[保存済みデータ項目]
====
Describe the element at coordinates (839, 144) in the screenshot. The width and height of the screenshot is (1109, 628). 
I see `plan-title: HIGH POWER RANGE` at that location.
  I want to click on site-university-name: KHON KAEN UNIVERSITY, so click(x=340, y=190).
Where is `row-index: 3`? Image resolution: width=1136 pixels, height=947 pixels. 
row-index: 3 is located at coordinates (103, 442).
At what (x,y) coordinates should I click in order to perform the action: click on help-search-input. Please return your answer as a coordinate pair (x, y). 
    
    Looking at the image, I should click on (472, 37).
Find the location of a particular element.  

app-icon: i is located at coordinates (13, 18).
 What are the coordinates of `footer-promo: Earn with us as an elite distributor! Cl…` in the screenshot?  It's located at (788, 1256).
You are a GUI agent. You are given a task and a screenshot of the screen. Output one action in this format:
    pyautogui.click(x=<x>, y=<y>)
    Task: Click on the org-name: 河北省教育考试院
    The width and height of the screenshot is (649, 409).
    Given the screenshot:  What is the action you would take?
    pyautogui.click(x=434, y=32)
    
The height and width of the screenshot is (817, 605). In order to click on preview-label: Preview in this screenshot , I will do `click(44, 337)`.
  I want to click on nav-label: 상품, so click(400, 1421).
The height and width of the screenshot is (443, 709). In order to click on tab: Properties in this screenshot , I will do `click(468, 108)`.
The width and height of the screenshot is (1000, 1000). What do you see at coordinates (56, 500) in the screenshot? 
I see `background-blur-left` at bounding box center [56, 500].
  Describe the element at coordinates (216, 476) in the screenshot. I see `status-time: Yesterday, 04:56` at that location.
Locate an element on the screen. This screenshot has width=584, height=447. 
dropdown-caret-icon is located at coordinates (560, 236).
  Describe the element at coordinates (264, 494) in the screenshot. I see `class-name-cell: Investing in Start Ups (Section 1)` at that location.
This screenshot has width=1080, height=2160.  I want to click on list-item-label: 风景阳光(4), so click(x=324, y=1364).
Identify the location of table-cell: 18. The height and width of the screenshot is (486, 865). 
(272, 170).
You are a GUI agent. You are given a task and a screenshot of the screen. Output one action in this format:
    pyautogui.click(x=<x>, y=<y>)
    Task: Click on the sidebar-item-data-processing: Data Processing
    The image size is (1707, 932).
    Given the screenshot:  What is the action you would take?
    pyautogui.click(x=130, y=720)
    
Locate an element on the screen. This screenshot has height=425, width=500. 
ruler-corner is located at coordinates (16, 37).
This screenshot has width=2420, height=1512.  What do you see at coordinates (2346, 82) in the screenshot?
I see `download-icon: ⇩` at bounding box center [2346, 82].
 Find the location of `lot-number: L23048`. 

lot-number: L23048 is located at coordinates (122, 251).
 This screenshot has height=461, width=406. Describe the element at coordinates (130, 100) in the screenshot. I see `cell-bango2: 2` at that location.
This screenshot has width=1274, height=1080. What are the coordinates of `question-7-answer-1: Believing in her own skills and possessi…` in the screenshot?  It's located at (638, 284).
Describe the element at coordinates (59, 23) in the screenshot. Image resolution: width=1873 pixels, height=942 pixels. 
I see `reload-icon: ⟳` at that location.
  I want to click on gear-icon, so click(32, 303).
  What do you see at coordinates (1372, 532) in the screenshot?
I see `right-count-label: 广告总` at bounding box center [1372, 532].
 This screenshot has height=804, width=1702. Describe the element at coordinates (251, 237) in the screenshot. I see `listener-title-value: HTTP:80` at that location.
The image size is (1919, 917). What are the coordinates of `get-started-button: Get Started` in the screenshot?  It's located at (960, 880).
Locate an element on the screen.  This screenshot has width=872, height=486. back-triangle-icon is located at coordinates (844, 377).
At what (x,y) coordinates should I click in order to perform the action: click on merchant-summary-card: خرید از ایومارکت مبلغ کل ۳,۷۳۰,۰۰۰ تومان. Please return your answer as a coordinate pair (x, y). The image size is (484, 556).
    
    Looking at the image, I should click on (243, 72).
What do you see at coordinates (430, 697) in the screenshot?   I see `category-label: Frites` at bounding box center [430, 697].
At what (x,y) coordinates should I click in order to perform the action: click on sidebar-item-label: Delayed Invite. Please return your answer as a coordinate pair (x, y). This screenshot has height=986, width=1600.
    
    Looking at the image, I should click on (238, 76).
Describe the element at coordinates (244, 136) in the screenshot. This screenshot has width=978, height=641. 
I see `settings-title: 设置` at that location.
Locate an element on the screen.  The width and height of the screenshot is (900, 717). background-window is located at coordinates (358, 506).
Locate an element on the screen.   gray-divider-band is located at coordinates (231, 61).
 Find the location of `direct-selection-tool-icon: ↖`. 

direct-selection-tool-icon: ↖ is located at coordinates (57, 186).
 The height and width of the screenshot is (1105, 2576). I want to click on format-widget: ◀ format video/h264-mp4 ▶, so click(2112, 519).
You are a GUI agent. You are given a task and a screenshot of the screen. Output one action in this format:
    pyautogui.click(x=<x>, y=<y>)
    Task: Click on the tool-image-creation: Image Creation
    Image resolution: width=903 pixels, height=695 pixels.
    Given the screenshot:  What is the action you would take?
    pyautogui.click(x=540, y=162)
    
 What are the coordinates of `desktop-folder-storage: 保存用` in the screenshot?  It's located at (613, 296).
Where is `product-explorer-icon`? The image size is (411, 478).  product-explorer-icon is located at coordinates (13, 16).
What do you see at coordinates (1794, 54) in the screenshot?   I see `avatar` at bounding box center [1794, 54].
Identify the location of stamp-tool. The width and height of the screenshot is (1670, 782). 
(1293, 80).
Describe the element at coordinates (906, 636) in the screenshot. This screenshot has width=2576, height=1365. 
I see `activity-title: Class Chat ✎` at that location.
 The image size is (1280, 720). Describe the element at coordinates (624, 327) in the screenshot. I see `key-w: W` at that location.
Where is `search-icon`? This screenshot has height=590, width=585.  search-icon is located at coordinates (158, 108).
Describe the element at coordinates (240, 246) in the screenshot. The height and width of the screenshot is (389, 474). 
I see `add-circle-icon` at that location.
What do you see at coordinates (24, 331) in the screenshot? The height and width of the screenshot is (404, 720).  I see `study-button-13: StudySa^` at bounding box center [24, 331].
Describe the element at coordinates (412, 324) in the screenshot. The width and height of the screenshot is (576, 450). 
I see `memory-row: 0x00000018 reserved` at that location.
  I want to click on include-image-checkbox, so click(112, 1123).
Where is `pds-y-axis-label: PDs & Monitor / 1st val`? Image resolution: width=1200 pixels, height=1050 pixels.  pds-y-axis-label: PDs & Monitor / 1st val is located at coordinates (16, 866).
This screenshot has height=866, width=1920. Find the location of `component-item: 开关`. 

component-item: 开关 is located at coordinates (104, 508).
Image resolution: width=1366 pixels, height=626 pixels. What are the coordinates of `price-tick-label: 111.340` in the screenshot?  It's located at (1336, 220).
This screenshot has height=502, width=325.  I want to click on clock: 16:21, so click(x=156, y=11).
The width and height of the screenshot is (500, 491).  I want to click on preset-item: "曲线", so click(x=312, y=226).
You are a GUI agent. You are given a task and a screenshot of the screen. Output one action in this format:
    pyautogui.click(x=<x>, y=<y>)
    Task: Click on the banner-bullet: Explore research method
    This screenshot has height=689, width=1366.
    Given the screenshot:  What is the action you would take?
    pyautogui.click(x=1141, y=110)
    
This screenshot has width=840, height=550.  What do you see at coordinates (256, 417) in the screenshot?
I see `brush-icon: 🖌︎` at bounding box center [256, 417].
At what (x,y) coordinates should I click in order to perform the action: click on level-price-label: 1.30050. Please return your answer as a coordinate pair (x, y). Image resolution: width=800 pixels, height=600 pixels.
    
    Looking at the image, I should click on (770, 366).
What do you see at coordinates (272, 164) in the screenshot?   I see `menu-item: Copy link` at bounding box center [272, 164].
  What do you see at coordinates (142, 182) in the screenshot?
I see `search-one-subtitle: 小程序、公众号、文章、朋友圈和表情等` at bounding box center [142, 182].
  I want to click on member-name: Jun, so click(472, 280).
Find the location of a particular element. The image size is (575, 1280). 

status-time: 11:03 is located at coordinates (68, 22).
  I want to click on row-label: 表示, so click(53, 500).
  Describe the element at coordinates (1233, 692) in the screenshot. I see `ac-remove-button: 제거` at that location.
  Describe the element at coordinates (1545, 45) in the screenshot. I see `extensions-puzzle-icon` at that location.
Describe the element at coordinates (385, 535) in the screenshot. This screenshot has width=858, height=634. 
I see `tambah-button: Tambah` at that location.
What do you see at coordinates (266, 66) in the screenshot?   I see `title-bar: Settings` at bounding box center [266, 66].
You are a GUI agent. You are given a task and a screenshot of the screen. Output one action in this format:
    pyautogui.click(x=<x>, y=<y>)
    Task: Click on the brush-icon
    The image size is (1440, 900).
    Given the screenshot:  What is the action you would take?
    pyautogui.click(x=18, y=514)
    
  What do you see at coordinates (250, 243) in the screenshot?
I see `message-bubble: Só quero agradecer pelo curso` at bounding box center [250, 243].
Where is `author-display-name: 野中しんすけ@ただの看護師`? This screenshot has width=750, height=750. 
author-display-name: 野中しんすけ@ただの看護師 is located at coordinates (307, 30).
====
上の資料のうち、「pixels, height=600 pixels.」を含む行から「What do you see at coordinates (272, 164)」を含む行までを、両端の行も含めて一字一句変えずに書き出してください。

> 課題の解答
At what (x,y) coordinates should I click in order to perform the action: click on level-price-label: 1.30050. Please return your answer as a coordinate pair (x, y). Image resolution: width=800 pixels, height=600 pixels.
    
    Looking at the image, I should click on (770, 366).
What do you see at coordinates (272, 164) in the screenshot?   I see `menu-item: Copy link` at bounding box center [272, 164].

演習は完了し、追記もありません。